Getting Media(eval)
Digital Humanities and Medieval Studies

Thinking Broadly about DH

11 January 2017

The prompt for this week, much like the values laid out in Spiro’s article, are exceptionally broad. Also, I would just like to insert a disclaimer here and note that while I consider myself a historian of literature, I have relatively little training in historiography, and thus believe I am not exactly qualified to talk about the digital humanities values, according to Spiro, and how they should or should not apply to history. Please forgive my literary inclination and flavor in my response. That being said, let’s begin:

Lisa Spiro identifies and proposes several values she believes to be integral to the success of the digital humanities, and which are the result of her dissecting “manifestos, model statements of values” and her own analyses of the way DH presents itself. The values she notes are openness, collaboration, collegiality and connectedness, diversity, and experimentation. After reading Spiro’s piece last week, and having just re-skimmed it, I have to say that I pretty much agree with the value categories she proposes. For openness, the biggest part of what she said that holds true for me is the availability of open-source software tools.

When I worked on the team at Vanderbilt University creating the video game based on The Voyage of Saint Brendan, I used Unity, a game building platform that is available to anyone for free. Add-ons, of course, were purchased as needed, but all of us were able to build our literary medieval worlds because of open-access. Here, also, Spiro hits the nail on the head when she says, “Rather than cheapening knowledge by making it free, embracing openness recognizes the importance of the humanities to society.” This is crux, I believe, of the entirety of the digital humanities in my life.

Collaboration, as Spiro points out, is found consistently as a panel at DH conferences. She notes that at least 48% of articles in Literary and Linguistic Computing are coauthored, which is something that is not so common in the traditional world of humanities. Of course, it needs to be noted that just because an article is coauthored does not necessarily indicate a high level of collaboration. BUT I believe that ideas are parsed better when several people are working together. Generally, I think this is a good practice for historians.

To return to my example of working on The Voyage of Saint Brendan video game, working as a team was the best, and really only, way to approach its creation. We each have different ways of approaching and analyzing texts, and so if these texts are shaping the DH work we do, then collaboration is a necessity.

I’m going to go ahead and skip collegiality and connectedness because I think, as a rule, we should all be nice and play fair in all our disciplines. Moving along, then, to diversity. Given the overwhelming whiteness and maleness of the academy, scholarship must move toward inclusivity.

For history, this means creating, taking part in, or supporting projects that focus on and underscore traditionally neglected or marginalized histories. Here at U-M, the Humanities Collaboratory is an instrumental space for promoting diversity. Some of their current projects include “19th Century Performance Reconstructions: African American and Women Artists,” “Audio Visual Africa,” “Heycho’s Journey,” and “Karanis: Multidisciplinary Approaches to an Egyptian Town” (https://sites.lsa.umich.edu/collaboratory/home/research-projects/) These projects, almost all historically-based, focus on bringing minorities to the forefront of scholarly inquiry.
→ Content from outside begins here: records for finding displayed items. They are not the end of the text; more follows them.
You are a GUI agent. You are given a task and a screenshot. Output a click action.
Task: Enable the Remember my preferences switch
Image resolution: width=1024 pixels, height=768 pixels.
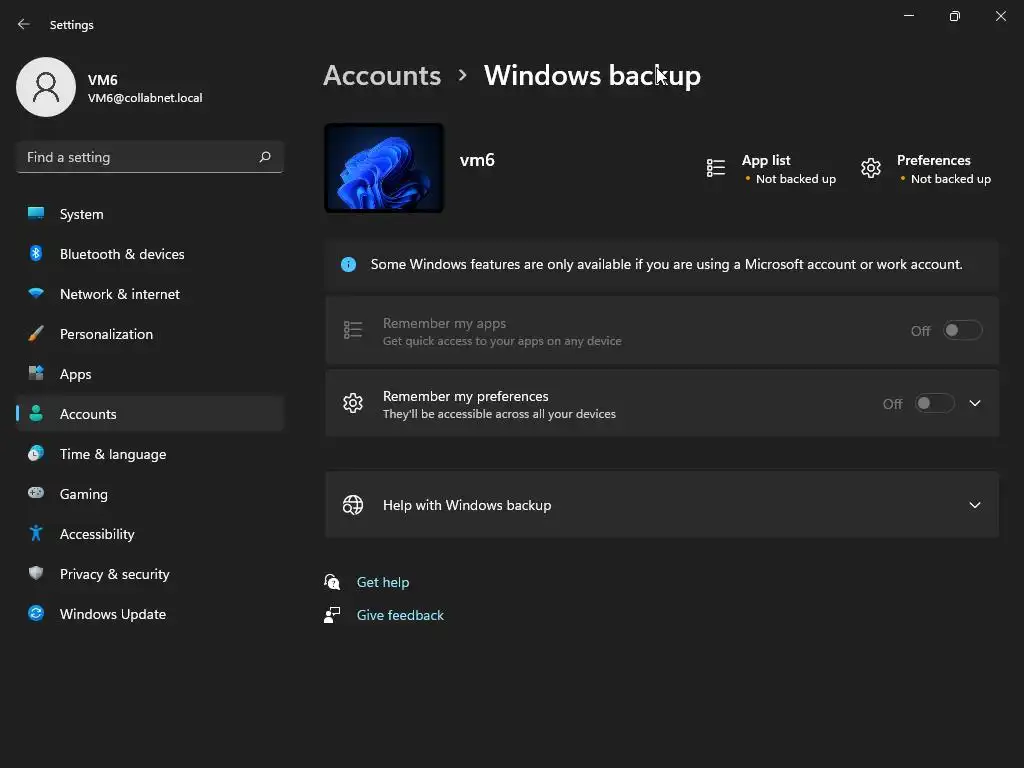[x=935, y=404]
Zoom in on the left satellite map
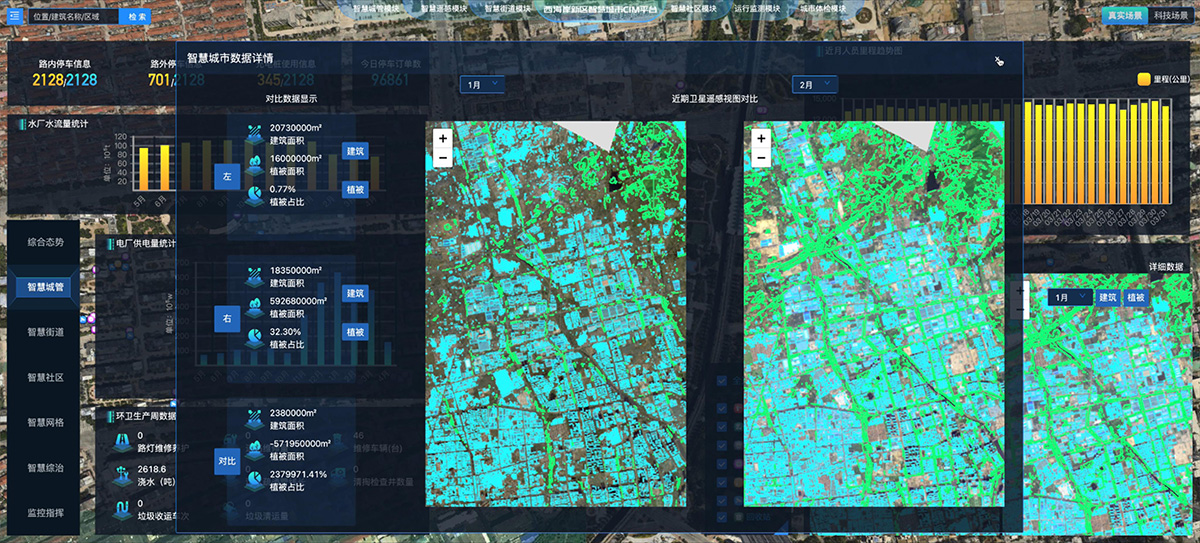The width and height of the screenshot is (1200, 543). tap(443, 139)
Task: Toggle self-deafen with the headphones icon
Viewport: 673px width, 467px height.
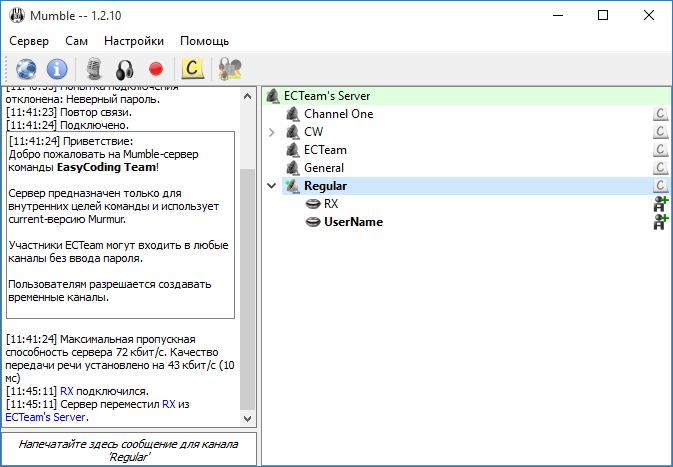Action: (x=124, y=69)
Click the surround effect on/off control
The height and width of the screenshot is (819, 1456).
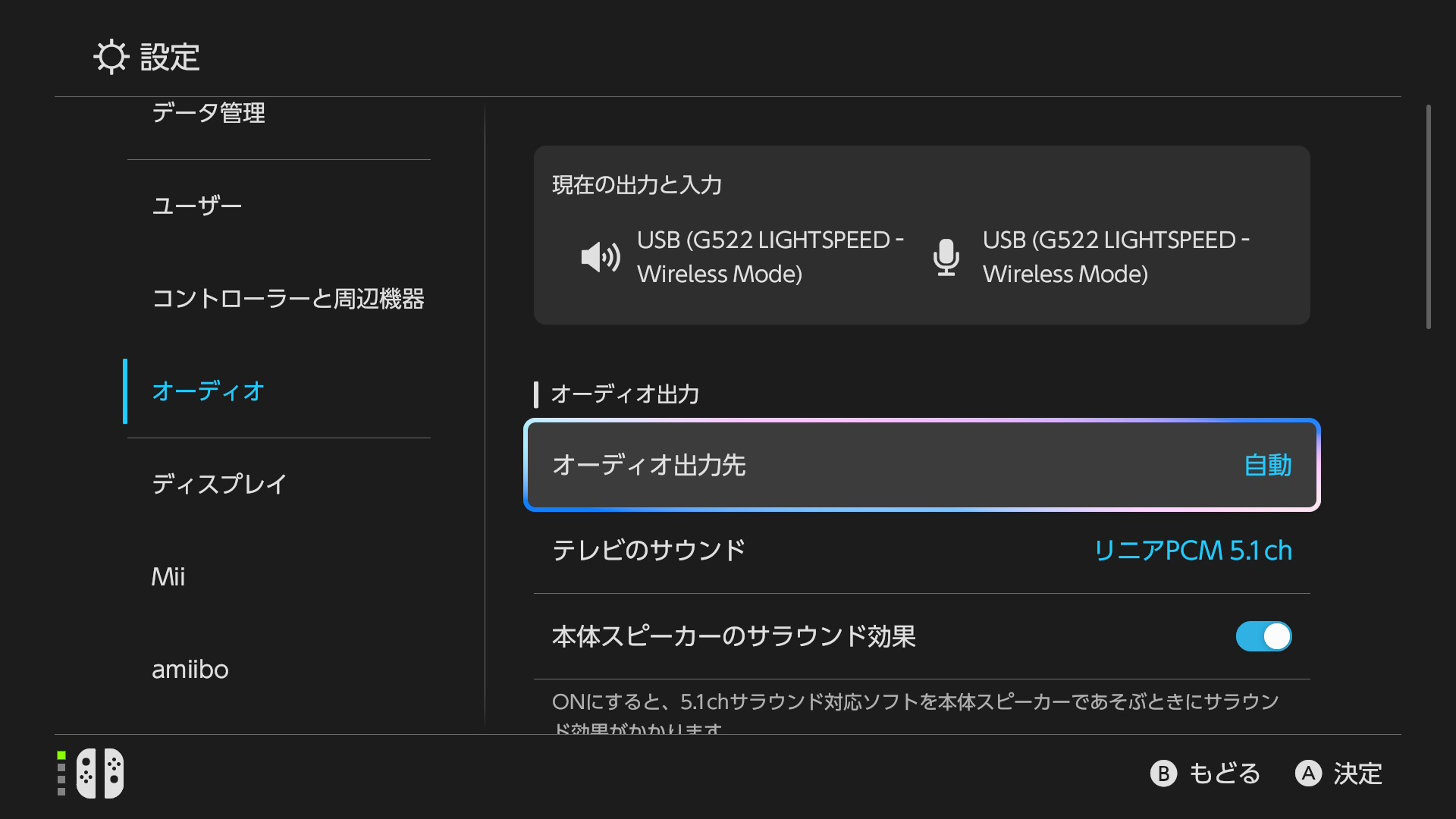pyautogui.click(x=1263, y=637)
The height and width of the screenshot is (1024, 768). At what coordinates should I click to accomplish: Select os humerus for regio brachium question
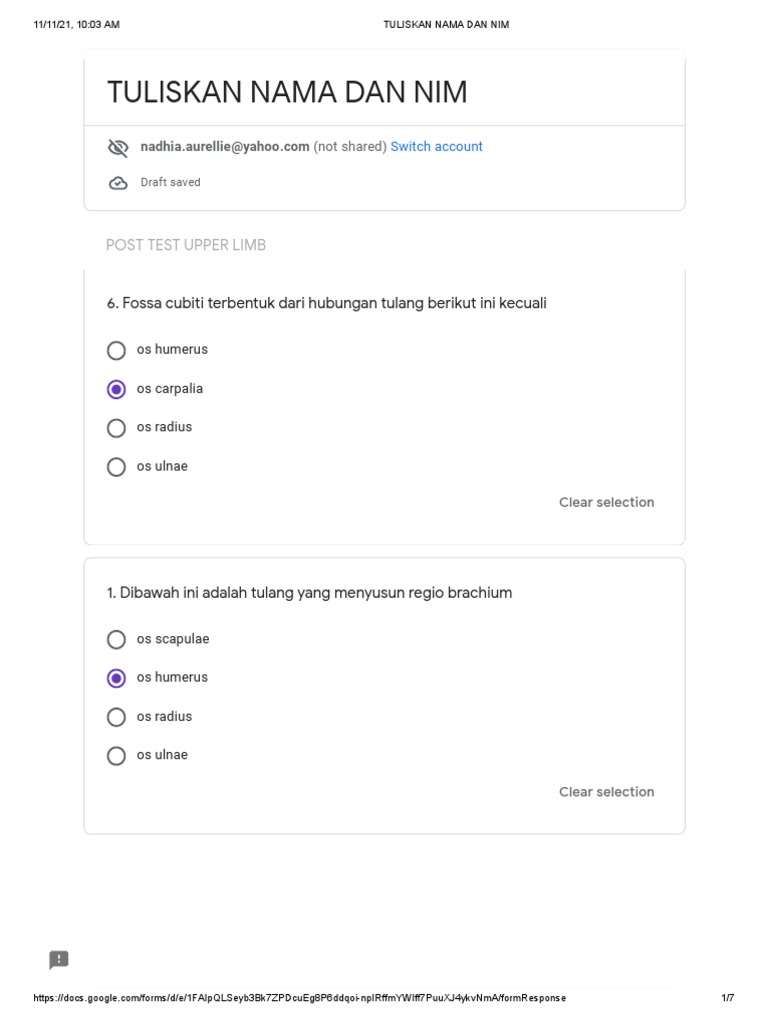coord(116,678)
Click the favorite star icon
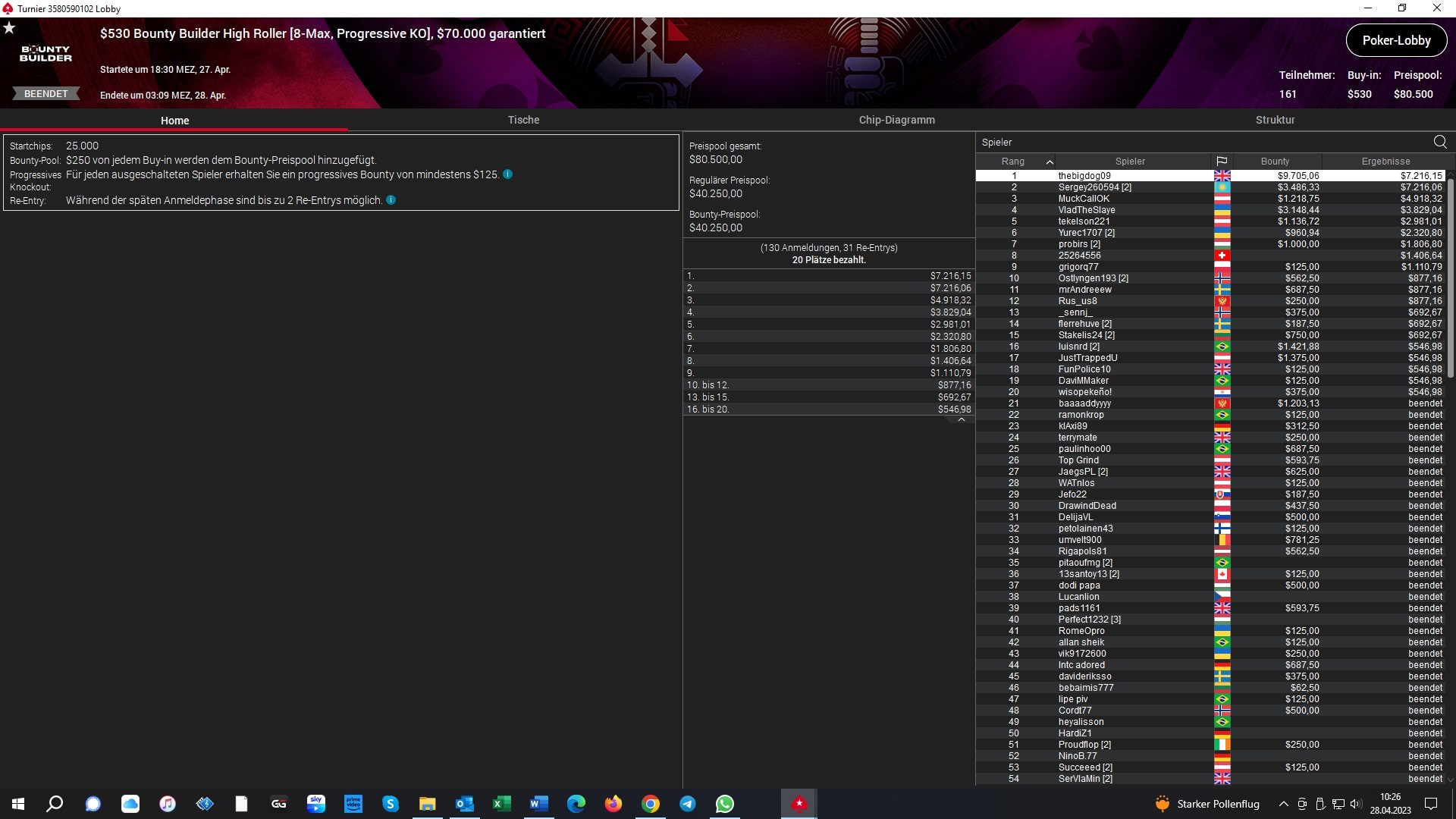Screen dimensions: 1456x819 [9, 28]
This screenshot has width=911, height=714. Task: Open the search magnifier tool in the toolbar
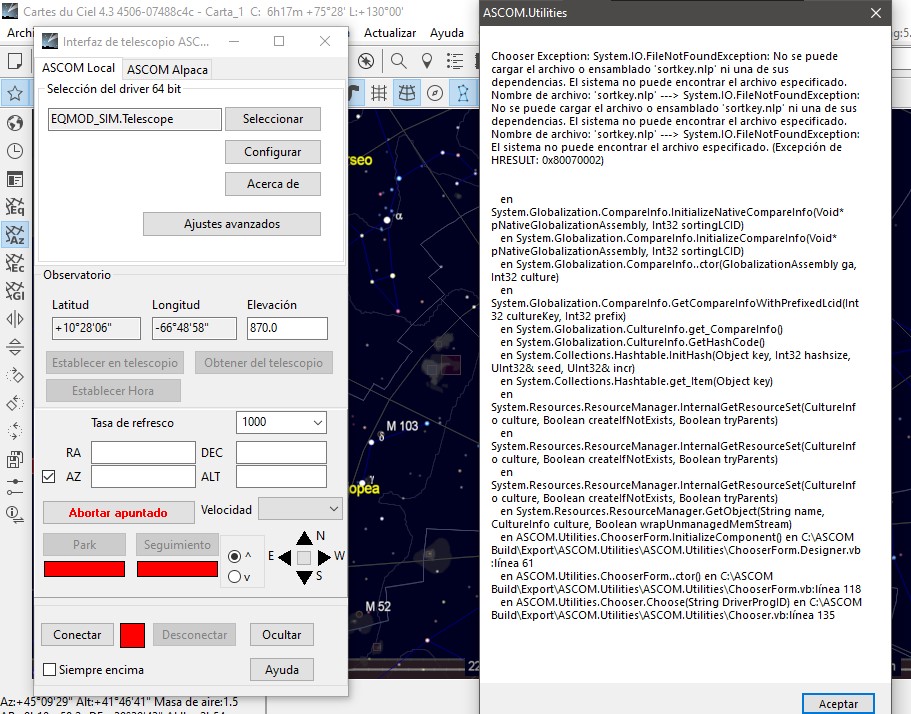(x=398, y=60)
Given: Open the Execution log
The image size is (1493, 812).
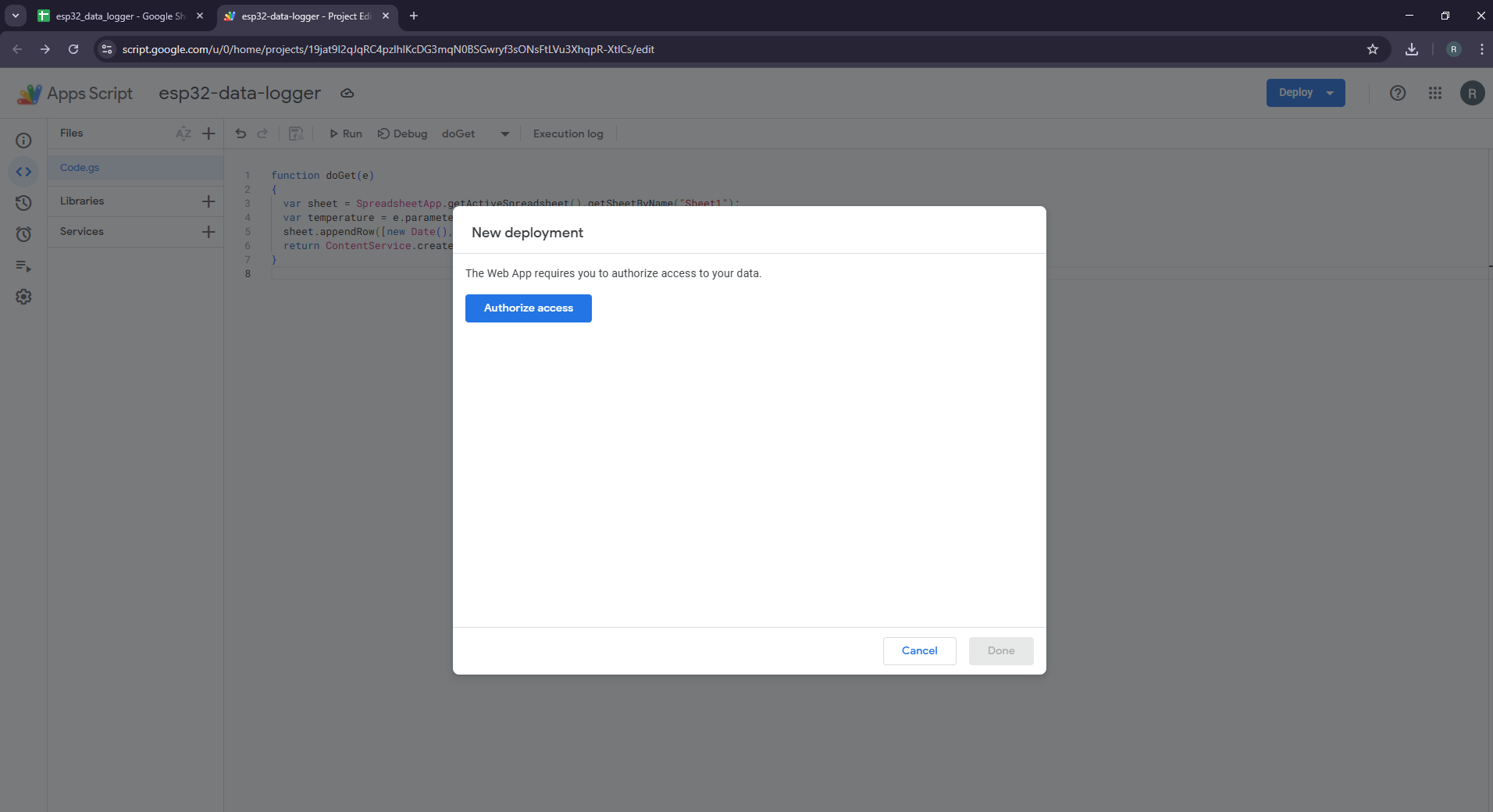Looking at the screenshot, I should pyautogui.click(x=568, y=134).
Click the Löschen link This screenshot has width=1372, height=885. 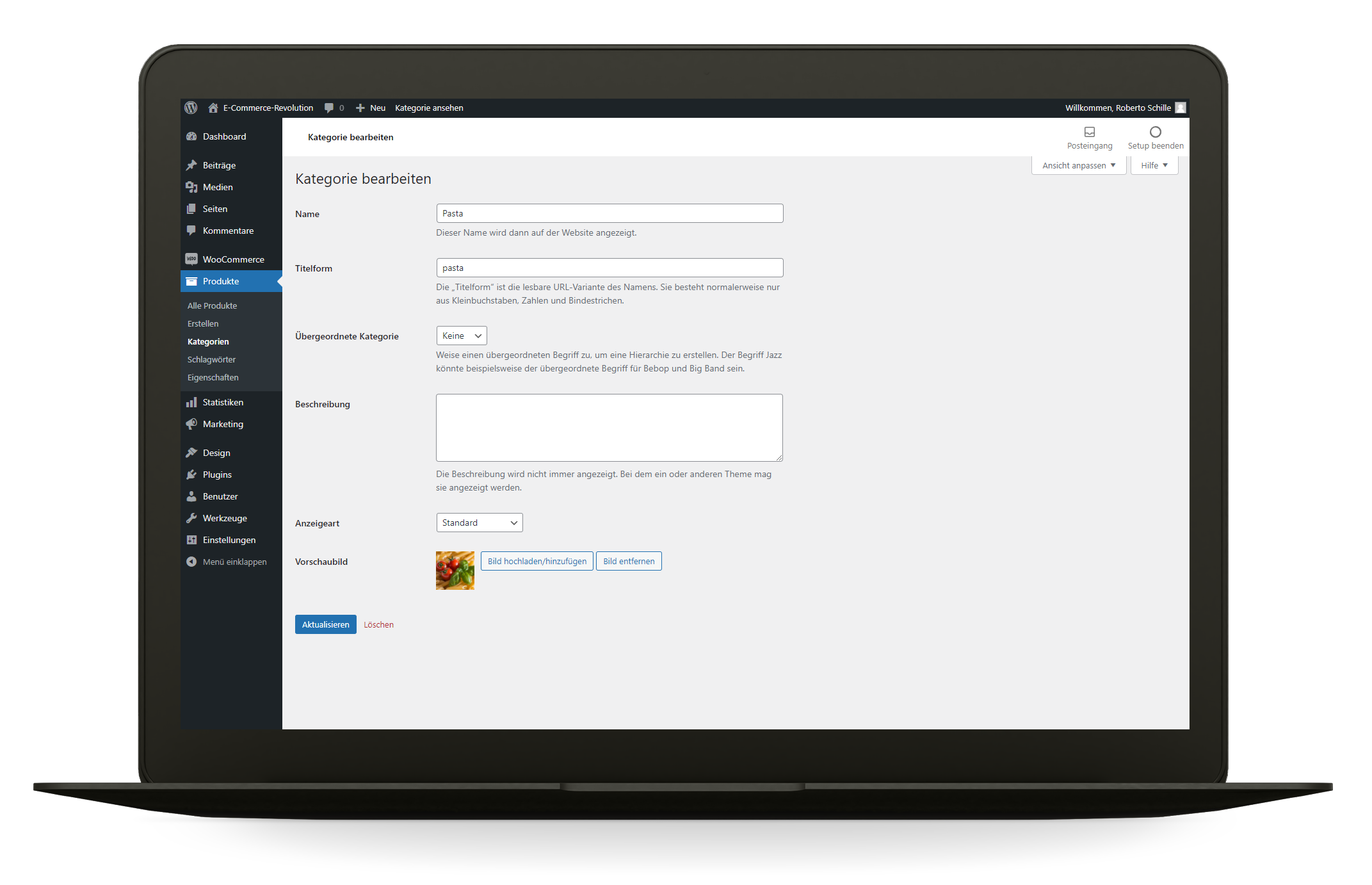tap(378, 624)
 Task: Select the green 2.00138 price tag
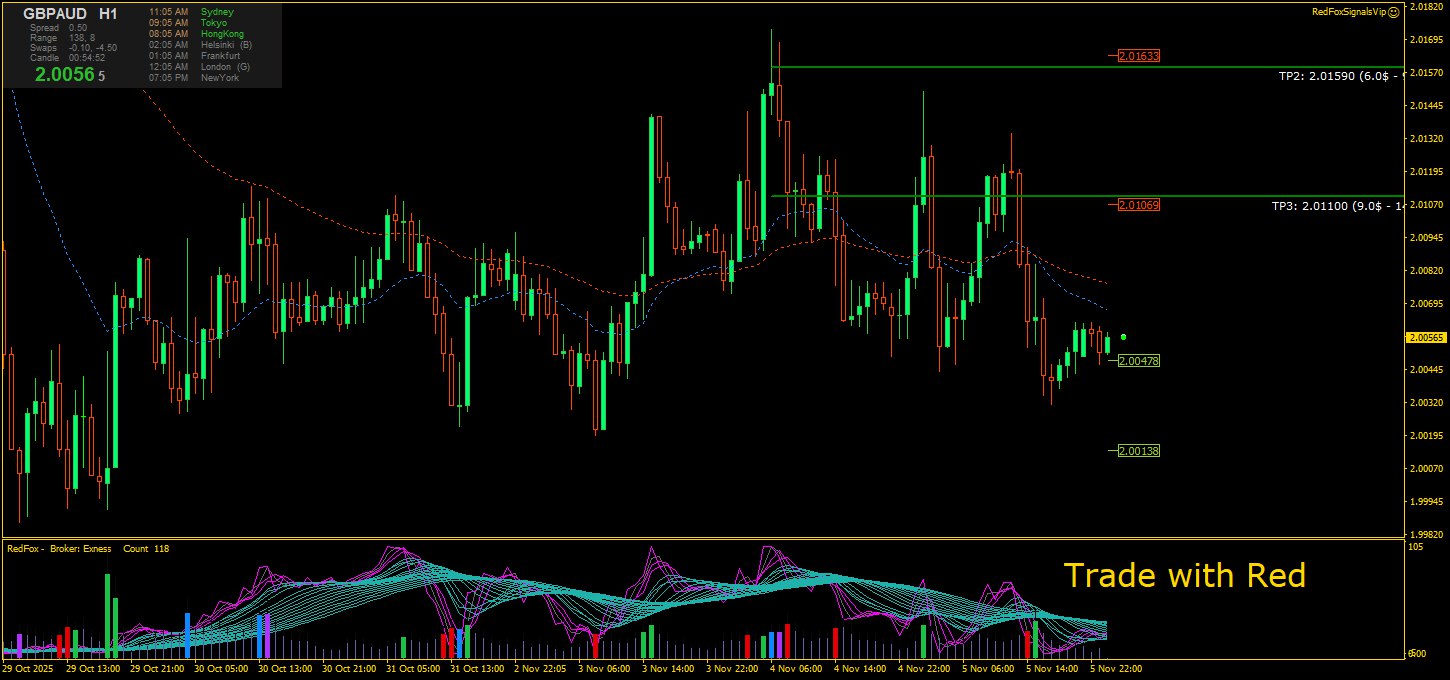(x=1139, y=451)
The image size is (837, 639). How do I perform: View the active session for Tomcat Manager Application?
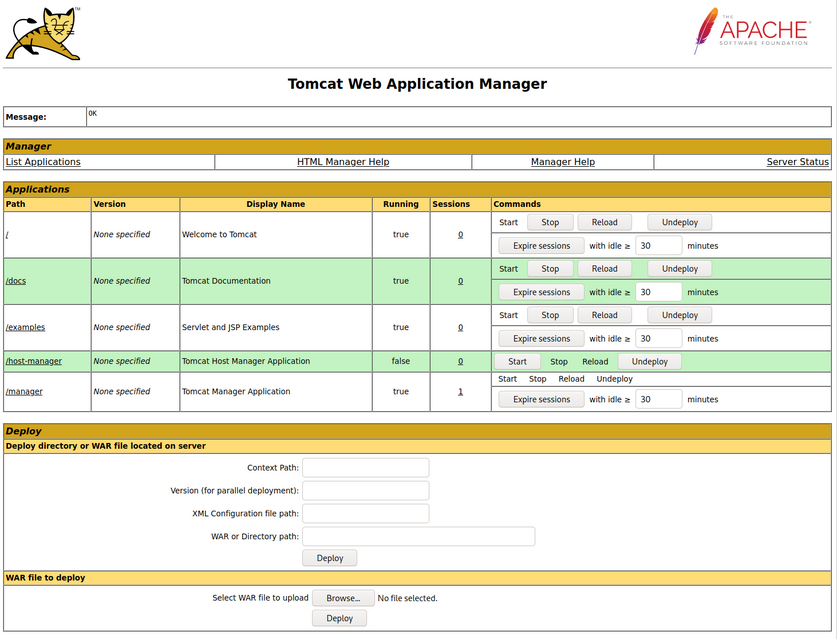[x=459, y=390]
The last value Spiro lays out is experimentation. Here, she identifies that not all experiments in the digital humanities have to succeed—she even points out that Two American Communitites on the Eve of the Civil War: An Experiment in Form and Analysis was ultimately rejected because of its use of hypertext, which did not conform to traditional standards of academic writing. Again, Spiro aptly writes, “For the digital humanities community, experimentation suggests not only a method of testing ideas and creating knowledge but also its engagement in transforming traditional approaches to teaching and research.”

As with literature, I would argue this is very much the case with history. I imagine what we teach is shaped by what we research, and vice versa. Thus, our creation of knowledge in interpreting the past should be used in new and exciting ways in the classroom, and in ways that change the path of academia.

My dissection of Sprio’s values was really an exercise in being able to suss her assemblage of different perspectives. As I stated before, I agree with these values and believe that they should be at the core of the development and transformation of DH. I’m sure that as I progress through this course, I will be able to provide more cogent opinions on her values and maybe even contribute some of my own.